▸ **Your goal**
Could you write out exactly, and only, the lines from the one containing "Task: Open the Identifiers section" through the last line of the data, leaving out all pictures?

▸ **Dataset excerpts**
_ _ _ _

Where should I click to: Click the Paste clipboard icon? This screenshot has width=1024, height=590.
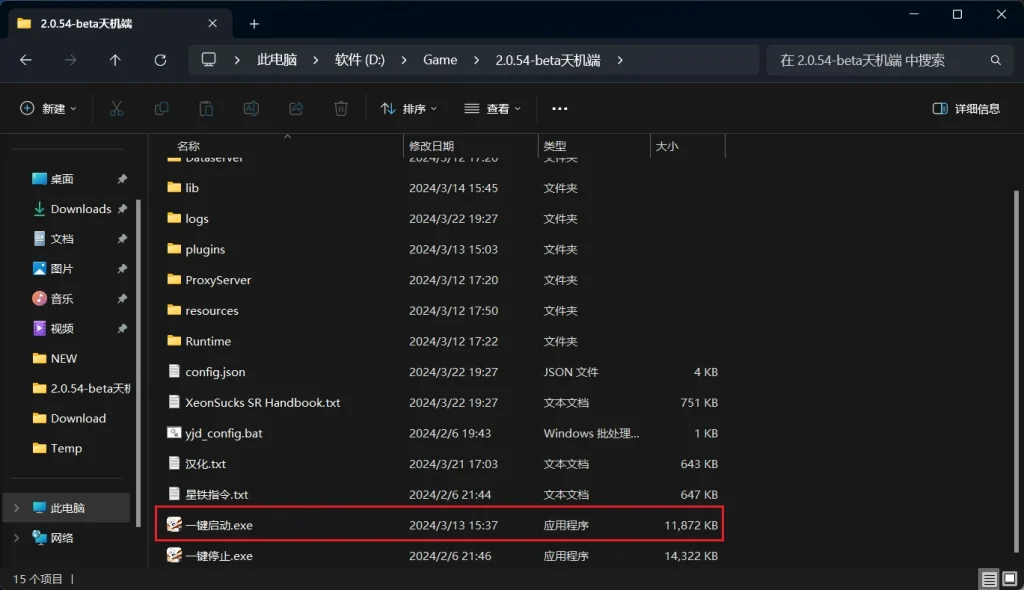point(206,108)
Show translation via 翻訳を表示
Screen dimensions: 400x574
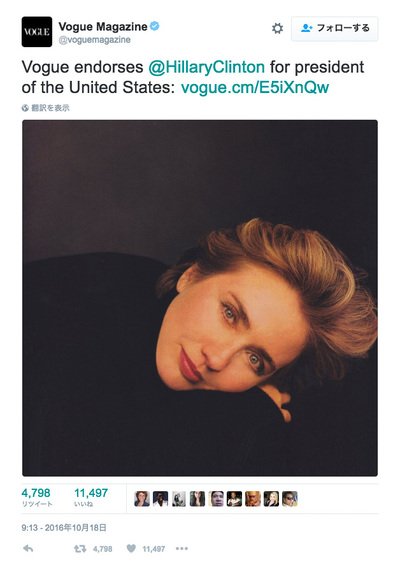[46, 108]
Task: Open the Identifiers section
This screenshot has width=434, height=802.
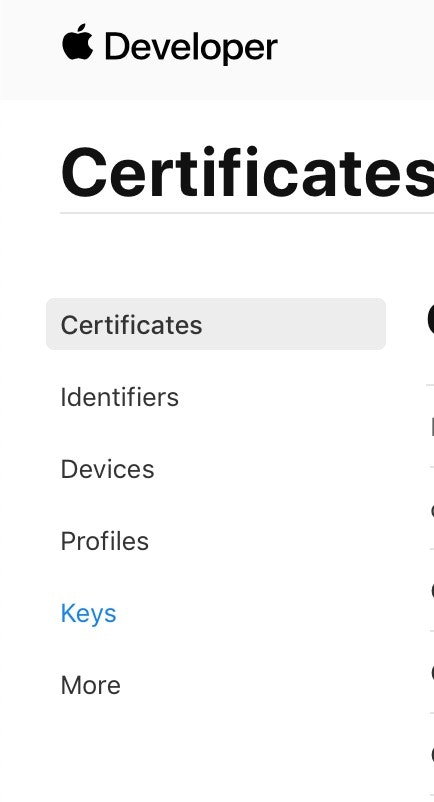Action: click(120, 397)
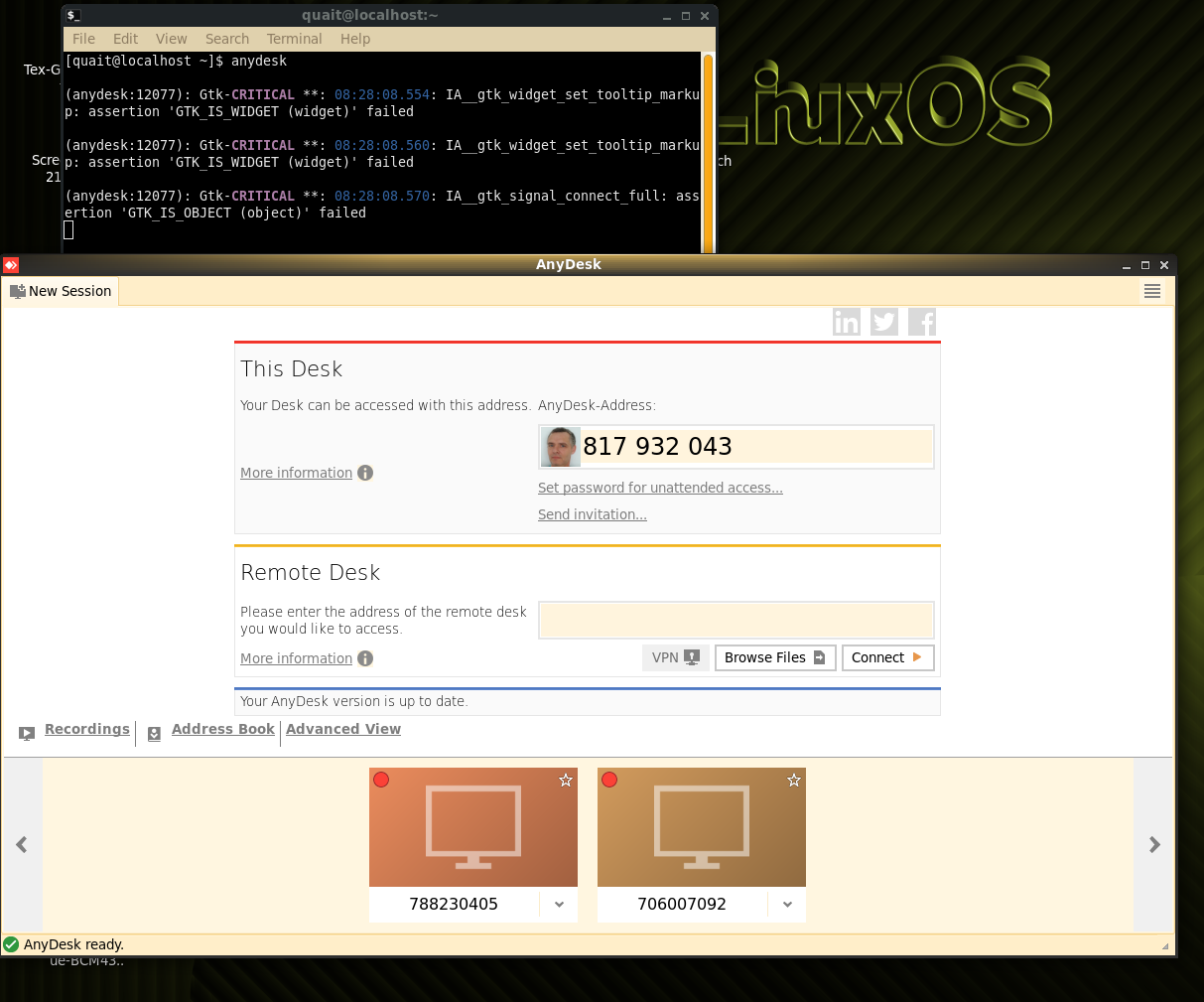
Task: Open the Facebook icon link
Action: pos(921,322)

_ _ _ _

▸ **Output below**
Task: Open the Identifiers section
This screenshot has width=434, height=802.
Action: click(120, 397)
Task: Open the Facebook icon link
Action: pos(921,322)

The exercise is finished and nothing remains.